Long non-coding RNAs (lncRNAs) comprise a substantive part of the human genome and have emerged as crucial participants of cellular processes and disease pathogenesis. Dysregulated expression of lncRNAs in cancer contributes to various hallmarks of the disease, presenting novel opportunities for diagnosis and therapy. G-quadruplexes (G4s) within lncRNAs have gained attention, though their systematic evaluation in cancer biology is yet to be performed. In this work, we have formulated CanLncG4, a comprehensive database integrating experimentally validated associations between lncRNAs and cancer, and detailed predictions of their G4-forming potential. CanLncG4 categorizes predicted G4 motifs into anticipated G4 types and offers insights into the subcellular localization of the corresponding lncRNAs. It provides information on lncRNA-RNA and lncRNA-protein interactions, together with the RNA G4-binding capabilities of these proteins.
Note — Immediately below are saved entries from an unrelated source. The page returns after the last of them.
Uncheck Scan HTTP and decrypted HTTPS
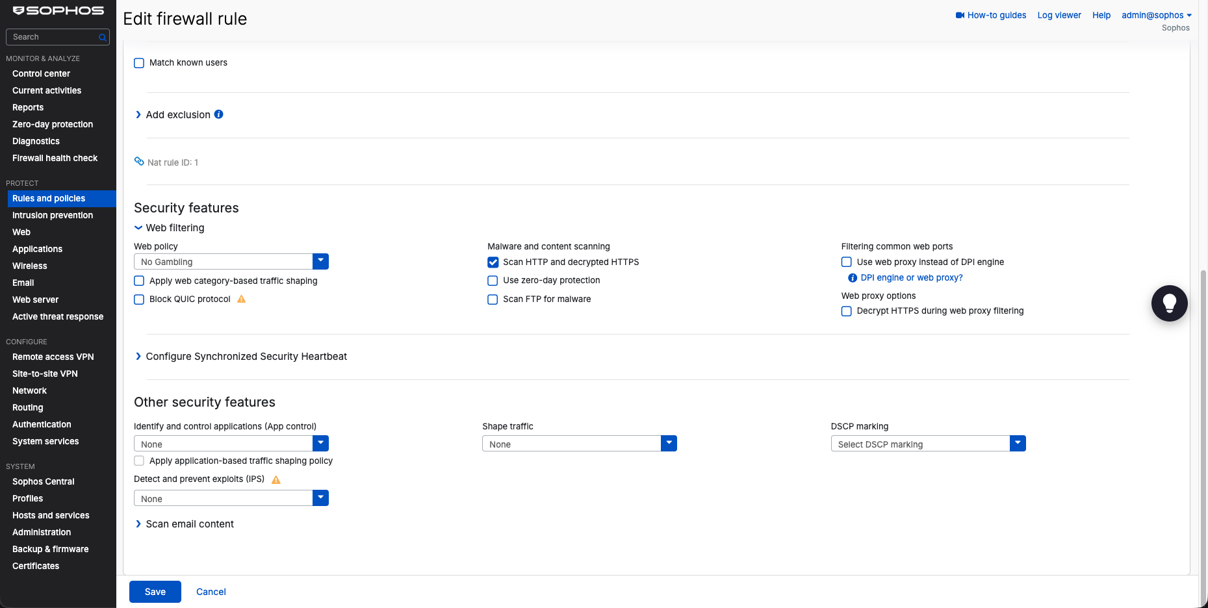The height and width of the screenshot is (608, 1208). [x=493, y=262]
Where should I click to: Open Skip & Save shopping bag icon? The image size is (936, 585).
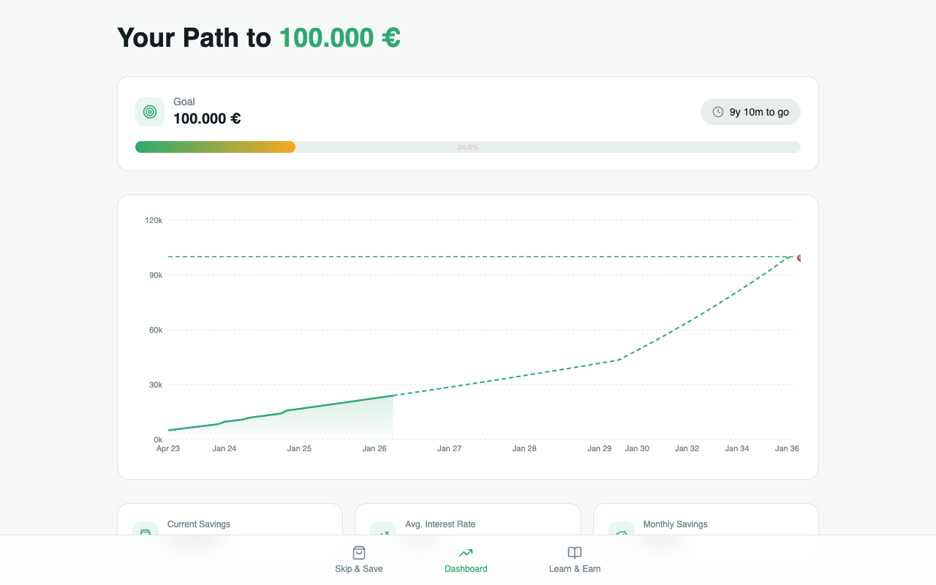pyautogui.click(x=359, y=553)
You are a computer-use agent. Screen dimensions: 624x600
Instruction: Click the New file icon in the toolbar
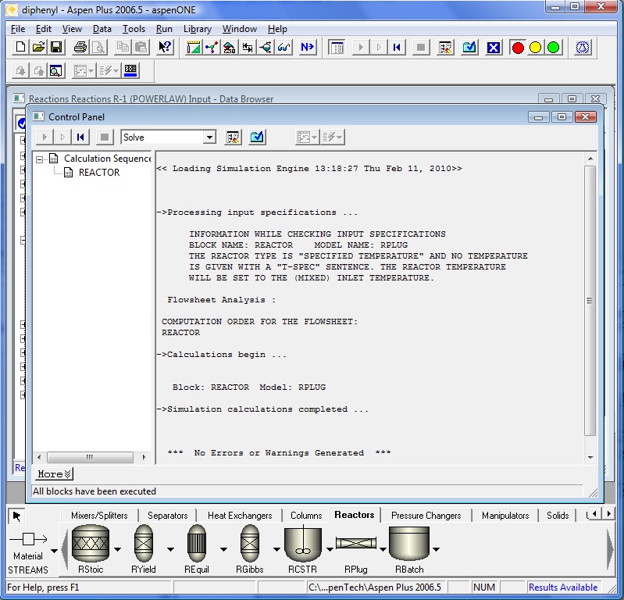pyautogui.click(x=21, y=48)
To ensure the accuracy and validity of the data sourced from various databases, a meticulous examination of the output data was conducted to identify any discrepancies, including incorrect, missing, or duplicate entries. Additionally, scientific literature mining was performed to cross-validate the gathered information. Data from G4-prediction tools was generated using multiple parameter combinations to determine the parameters that yield more relevant and accurate predictions of the G4-forming potential. We validate our in silico G4-prediction pipeline through in vitro experiments, affirming the presence of G4s within specific cancer-dysregulated lncRNAs, thereby illustrating the predictive capability of CanLncG4. CanLncG4 represents a valuable resource for investigating G4-mediated lncRNA functions in diverse human cancers. It is expected to provide distinctive leads about G4-mediated lncRNA-protein interactions. CanLncG4 comprehensively documents 17,666 entries, establishing correlations between 6,408 human lncRNAs encompassing their transcript variants, and 15 distinct types of human cancers. The database is freely available at https://canlncg4.com/ , offering researchers a valuable tool for exploring lncRNA and G4 biology towards cancer diagnosis and therapeutics.